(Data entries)
================================

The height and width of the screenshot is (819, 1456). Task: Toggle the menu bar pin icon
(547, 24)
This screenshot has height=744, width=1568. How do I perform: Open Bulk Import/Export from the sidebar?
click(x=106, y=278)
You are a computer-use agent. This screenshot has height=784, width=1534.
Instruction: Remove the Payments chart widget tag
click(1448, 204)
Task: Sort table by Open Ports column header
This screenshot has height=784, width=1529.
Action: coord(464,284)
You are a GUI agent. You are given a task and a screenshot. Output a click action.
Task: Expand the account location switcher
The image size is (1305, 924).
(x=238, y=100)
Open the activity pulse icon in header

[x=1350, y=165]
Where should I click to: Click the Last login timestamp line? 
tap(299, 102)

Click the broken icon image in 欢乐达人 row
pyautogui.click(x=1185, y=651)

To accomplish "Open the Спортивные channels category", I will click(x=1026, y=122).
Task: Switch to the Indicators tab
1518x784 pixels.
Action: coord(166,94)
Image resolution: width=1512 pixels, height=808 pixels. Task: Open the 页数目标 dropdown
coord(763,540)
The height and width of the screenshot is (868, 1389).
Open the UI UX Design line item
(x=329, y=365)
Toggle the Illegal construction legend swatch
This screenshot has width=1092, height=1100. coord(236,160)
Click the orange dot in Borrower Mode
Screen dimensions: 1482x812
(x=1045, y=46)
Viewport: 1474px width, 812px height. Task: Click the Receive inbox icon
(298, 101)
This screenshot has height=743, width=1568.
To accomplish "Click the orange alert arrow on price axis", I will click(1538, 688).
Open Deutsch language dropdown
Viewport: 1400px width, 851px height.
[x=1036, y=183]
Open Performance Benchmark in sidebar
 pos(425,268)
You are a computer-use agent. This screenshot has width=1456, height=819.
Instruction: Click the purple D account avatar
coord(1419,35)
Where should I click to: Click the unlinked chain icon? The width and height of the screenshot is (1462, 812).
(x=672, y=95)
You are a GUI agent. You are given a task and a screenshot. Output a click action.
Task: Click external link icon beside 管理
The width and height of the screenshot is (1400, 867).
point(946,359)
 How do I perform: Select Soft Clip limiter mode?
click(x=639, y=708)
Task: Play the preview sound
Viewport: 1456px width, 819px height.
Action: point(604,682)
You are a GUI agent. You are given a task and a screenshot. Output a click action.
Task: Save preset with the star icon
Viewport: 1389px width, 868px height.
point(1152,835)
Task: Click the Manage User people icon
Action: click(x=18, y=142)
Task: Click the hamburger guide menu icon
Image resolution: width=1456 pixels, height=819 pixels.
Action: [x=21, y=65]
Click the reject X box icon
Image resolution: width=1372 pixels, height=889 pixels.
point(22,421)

================================

WHAT TO DO: Would you print all of the records exactly as they were given?

WRITTEN SOLUTION:
The height and width of the screenshot is (819, 1456). Task: Toggle the menu bar pin icon
(547, 24)
This screenshot has height=744, width=1568. How do I perform: Open Bulk Import/Export from the sidebar?
click(x=106, y=278)
You are a computer-use agent. This screenshot has height=784, width=1534.
Instruction: Remove the Payments chart widget tag
click(1448, 204)
Task: Sort table by Open Ports column header
This screenshot has height=784, width=1529.
Action: coord(464,284)
You are a GUI agent. You are given a task and a screenshot. Output a click action.
Task: Expand the account location switcher
The image size is (1305, 924).
(x=238, y=100)
Open the activity pulse icon in header

[x=1350, y=165]
Where should I click to: Click the Last login timestamp line? 
tap(299, 102)

Click the broken icon image in 欢乐达人 row
pyautogui.click(x=1185, y=651)

To accomplish "Open the Спортивные channels category", I will click(x=1026, y=122).
Task: Switch to the Indicators tab
1518x784 pixels.
Action: coord(166,94)
Image resolution: width=1512 pixels, height=808 pixels. Task: Open the 页数目标 dropdown
coord(763,540)
The height and width of the screenshot is (868, 1389).
Open the UI UX Design line item
(x=329, y=365)
Toggle the Illegal construction legend swatch
This screenshot has width=1092, height=1100. coord(236,160)
Click the orange dot in Borrower Mode
Screen dimensions: 1482x812
(x=1045, y=46)
Viewport: 1474px width, 812px height. Task: Click the Receive inbox icon
(298, 101)
This screenshot has height=743, width=1568.
To accomplish "Click the orange alert arrow on price axis", I will click(1538, 688).
Open Deutsch language dropdown
Viewport: 1400px width, 851px height.
[x=1036, y=183]
Open Performance Benchmark in sidebar
 pos(425,268)
You are a computer-use agent. This screenshot has width=1456, height=819.
Instruction: Click the purple D account avatar
coord(1419,35)
Where should I click to: Click the unlinked chain icon? The width and height of the screenshot is (1462, 812).
(x=672, y=95)
You are a GUI agent. You are given a task and a screenshot. Output a click action.
Task: Click external link icon beside 管理
The width and height of the screenshot is (1400, 867).
point(946,359)
 How do I perform: Select Soft Clip limiter mode?
click(x=639, y=708)
Task: Play the preview sound
Viewport: 1456px width, 819px height.
Action: point(604,682)
You are a GUI agent. You are given a task and a screenshot. Output a click action.
Task: Save preset with the star icon
Viewport: 1389px width, 868px height.
point(1152,835)
Task: Click the Manage User people icon
Action: click(x=18, y=142)
Task: Click the hamburger guide menu icon
Image resolution: width=1456 pixels, height=819 pixels.
Action: [x=21, y=65]
Click the reject X box icon
Image resolution: width=1372 pixels, height=889 pixels.
point(22,421)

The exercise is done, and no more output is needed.